------ SOURCE INFORMATION

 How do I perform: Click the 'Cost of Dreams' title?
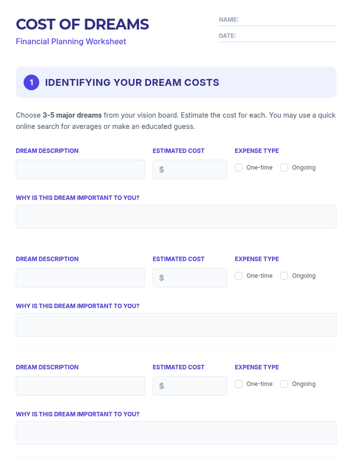[x=82, y=24]
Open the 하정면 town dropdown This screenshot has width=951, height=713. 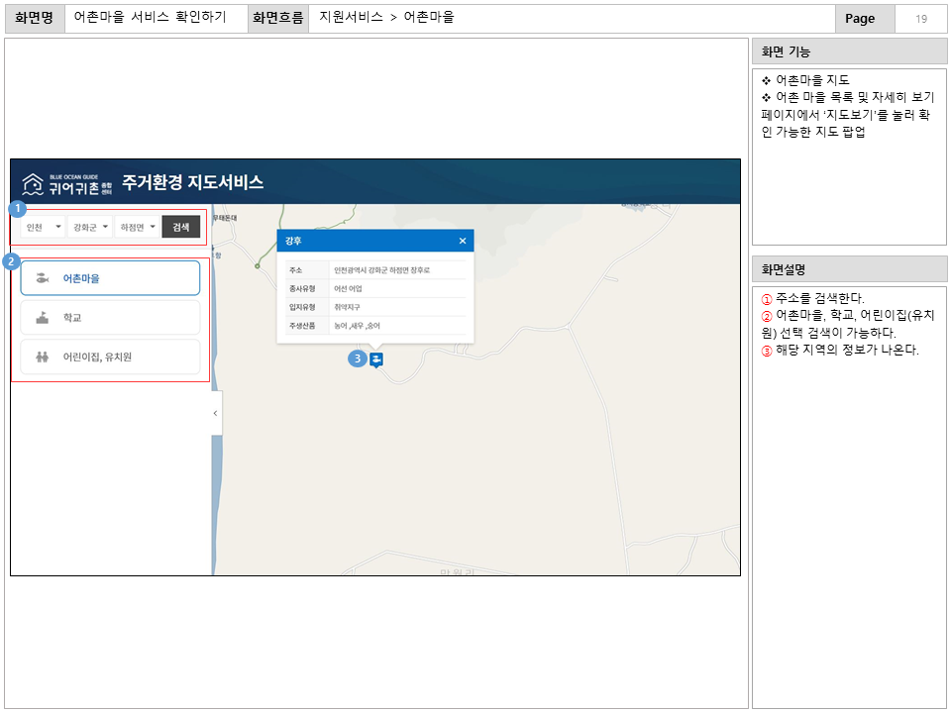tap(137, 227)
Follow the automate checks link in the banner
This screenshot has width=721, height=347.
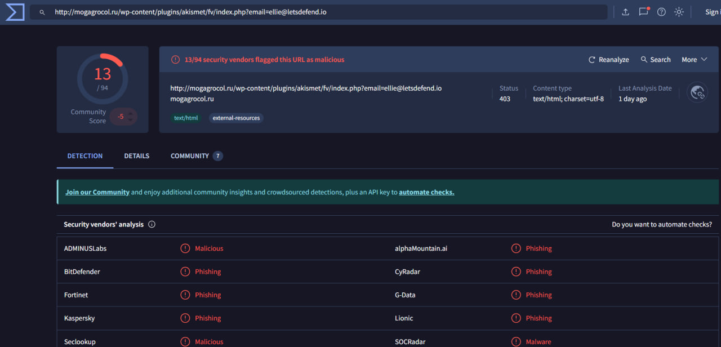point(426,192)
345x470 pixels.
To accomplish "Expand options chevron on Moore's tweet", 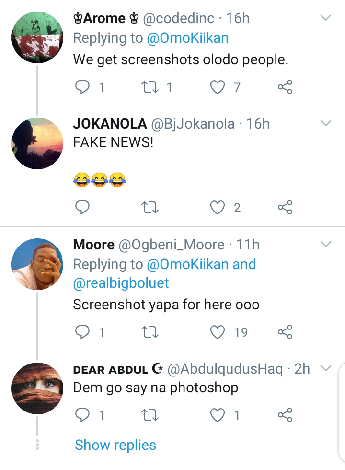I will click(325, 245).
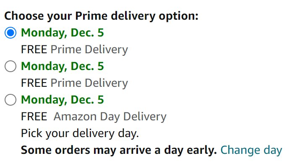
Task: Click FREE Prime Delivery text under second option
Action: [x=75, y=83]
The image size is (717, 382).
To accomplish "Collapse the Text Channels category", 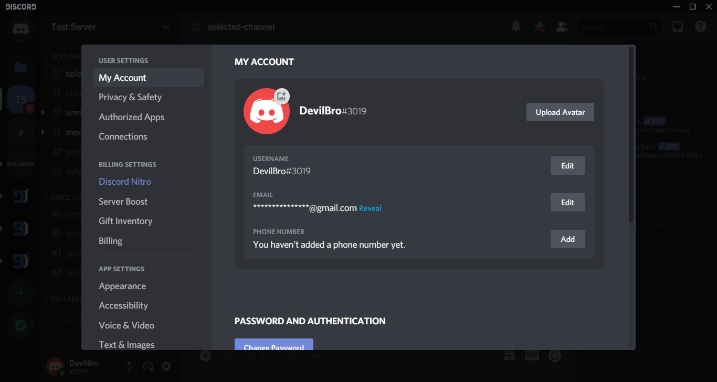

------------

> **EXERCISE BRIEF**: What is needed is a verbatim copy of the lines from the line with "The image size is (717, 382)." through the last line of the listing, pictures excluded.

> **SOLUTION TO THIS PROBLEM**:
The image size is (717, 382).
To accomplish "Collapse the Text Channels category", 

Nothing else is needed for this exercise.